Cocoa and chocolate
Chocolate is the delicious result of the transformation of cocoa beans found in the fruit of the cacao tree. Chocolate has its origins in the sacred world of the Mayans and, before becoming a confectionery product, was consumed as a drink offering a host of benefits.
The cacao tree originated in the tropics of the Americas and was cultivated by the Mayan people from the first millennium BCE, though continued to grow wild for a very long time. The fruit of this tropical tree is known as a pod and contains between thirty and forty cocoa beans covered in a white pulp. Cocoa paste, the basic ingredient used to make chocolate, is made by fermenting cocoa beans, thus eliminating the pulp and allowing the development of aroma precursors. The beans are then dried and transported to where they will be transformed. Once roasted and with their skin removed, they are crushed to obtain cocoa nibs that are then pressed into a cocoa mass, the basis for the preparation of chocolate in its final form.
Even before the Aztecs, the Mayans prepared frothy drinks using cocoa paste cooked in water. They added various ingredients such as fruit, cornmeal, spices and very often chilli. This high-energy drink was consumed by soldiers, the elite, the emperor and priests. It was also given as an offering to the gods.
In the 16th century, Spanish conquistadors brought cocoa beans back to Europe. The beans were ground and combined with spices and made into a beverage prepared in a chocolate pot equipped with a whisk. This refreshment was highly valued for its medicinal and aphrodisiac properties.
This ‘drink of the gods’ gradually spread throughout Europe, together with its own special crockery. In 1762, the manufacture nationale de Sèvres porcelain factory in France produced its first cup with a deep saucer.
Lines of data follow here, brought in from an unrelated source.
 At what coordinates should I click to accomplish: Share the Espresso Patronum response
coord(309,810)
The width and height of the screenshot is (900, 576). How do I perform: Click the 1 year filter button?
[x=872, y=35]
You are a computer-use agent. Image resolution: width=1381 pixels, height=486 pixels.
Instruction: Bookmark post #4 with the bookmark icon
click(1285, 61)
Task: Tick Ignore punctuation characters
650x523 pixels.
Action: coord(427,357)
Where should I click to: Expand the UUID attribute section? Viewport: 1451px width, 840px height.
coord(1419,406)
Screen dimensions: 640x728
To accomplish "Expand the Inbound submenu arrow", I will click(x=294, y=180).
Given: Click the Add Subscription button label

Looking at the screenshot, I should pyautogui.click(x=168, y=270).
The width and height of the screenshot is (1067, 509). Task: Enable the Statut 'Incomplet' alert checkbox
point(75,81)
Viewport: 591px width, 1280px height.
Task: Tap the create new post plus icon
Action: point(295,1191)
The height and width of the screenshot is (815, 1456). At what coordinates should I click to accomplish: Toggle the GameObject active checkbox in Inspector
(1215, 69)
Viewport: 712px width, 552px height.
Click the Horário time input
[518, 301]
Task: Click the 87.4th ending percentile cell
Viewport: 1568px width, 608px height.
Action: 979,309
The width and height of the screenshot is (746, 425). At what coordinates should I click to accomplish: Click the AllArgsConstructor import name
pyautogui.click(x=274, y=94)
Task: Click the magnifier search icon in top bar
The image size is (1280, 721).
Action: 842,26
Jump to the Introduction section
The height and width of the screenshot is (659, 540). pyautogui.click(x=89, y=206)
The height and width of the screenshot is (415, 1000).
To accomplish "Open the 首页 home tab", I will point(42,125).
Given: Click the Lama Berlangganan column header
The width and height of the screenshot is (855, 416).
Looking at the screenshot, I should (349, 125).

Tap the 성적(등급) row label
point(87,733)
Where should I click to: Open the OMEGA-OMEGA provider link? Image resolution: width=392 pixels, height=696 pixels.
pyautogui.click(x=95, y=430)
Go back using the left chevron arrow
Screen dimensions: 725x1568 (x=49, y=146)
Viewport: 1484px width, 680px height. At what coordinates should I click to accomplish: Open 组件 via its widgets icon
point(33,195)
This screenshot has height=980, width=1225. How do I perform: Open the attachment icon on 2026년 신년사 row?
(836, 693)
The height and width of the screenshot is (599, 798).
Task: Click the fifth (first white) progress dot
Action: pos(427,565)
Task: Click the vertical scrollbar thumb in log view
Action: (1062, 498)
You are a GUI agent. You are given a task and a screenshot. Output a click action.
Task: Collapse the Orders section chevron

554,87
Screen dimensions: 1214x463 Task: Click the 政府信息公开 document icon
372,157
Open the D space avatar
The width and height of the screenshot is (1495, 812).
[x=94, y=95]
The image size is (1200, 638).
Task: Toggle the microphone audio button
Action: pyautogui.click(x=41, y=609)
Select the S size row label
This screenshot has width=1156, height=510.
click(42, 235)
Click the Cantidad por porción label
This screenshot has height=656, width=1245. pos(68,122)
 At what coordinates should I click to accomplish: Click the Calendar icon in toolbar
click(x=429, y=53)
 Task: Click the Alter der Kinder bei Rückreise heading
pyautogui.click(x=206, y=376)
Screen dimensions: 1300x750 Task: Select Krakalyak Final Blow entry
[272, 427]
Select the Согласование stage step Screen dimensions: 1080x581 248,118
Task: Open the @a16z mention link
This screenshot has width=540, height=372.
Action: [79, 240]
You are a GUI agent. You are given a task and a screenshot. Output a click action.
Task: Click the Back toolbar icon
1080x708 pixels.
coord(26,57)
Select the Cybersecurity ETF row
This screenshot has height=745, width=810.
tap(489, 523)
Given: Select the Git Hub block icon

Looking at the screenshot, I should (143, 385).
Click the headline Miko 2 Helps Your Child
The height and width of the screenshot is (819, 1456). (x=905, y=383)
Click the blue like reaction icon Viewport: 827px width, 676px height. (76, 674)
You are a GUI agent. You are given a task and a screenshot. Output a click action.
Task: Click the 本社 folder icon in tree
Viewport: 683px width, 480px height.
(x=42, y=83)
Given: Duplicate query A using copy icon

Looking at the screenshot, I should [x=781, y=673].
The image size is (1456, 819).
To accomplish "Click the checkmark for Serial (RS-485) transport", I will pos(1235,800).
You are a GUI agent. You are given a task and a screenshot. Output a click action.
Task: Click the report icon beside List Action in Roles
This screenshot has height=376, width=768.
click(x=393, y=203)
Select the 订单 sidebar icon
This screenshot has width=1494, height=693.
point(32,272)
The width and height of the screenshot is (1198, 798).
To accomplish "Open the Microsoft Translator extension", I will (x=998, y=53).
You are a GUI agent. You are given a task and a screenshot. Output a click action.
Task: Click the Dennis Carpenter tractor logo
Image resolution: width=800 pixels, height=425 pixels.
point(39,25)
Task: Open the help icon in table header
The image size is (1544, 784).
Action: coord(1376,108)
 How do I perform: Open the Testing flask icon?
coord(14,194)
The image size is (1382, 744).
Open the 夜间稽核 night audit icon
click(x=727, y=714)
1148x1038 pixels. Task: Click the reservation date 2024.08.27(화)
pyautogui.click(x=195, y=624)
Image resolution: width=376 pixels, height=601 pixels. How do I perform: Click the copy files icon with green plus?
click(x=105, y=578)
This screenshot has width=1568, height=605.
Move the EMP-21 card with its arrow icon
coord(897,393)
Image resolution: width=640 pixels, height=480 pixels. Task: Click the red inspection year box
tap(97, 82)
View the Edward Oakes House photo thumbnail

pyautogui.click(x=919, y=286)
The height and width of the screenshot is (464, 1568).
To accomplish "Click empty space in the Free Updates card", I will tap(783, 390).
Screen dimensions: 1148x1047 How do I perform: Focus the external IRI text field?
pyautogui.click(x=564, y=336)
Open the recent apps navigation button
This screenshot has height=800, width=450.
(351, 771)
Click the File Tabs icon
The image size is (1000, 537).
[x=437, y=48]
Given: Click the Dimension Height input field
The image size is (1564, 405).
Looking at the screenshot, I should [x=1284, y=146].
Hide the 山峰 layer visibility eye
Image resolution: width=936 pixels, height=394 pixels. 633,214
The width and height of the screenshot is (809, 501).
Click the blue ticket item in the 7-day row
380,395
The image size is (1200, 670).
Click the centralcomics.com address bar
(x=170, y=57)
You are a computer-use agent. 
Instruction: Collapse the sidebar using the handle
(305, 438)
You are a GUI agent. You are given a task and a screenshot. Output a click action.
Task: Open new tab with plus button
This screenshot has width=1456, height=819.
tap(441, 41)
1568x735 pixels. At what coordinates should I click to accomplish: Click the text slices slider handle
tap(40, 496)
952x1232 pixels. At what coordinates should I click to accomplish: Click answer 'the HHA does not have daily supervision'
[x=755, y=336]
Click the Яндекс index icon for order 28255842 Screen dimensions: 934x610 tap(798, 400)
Some of the cups even had two handles to help drinkers avoid staining their clothes!
Solid chocolate became popular in the 19th century, with François-Louis Cailler learning the art of the Cioccolatieri in Italy and opening Switzerland’s first chocolate factory in 1819. His son-in-law, Daniel Peter, went on to establish a chocolate factory in Vevey. A friend and neighbour of Henri Nestlé, the renowned inventor of Nestlé infant cereal, he produced milk chocolate for Nestlé from 1904 onwards and subsequently merged with the company.
By the 18th century, chocolate – which had been brought over from Mexico two hundred years earlier – had a special place on the tables of European aristocrats. Although initially used for medicinal purposes, its taste and aroma gradually enticed people to start drinking it in the form of hot chocolate. People even said it had aphrodisiac powers, and a man’s invitation to a lady to have a cup with him left no doubts about his intentions.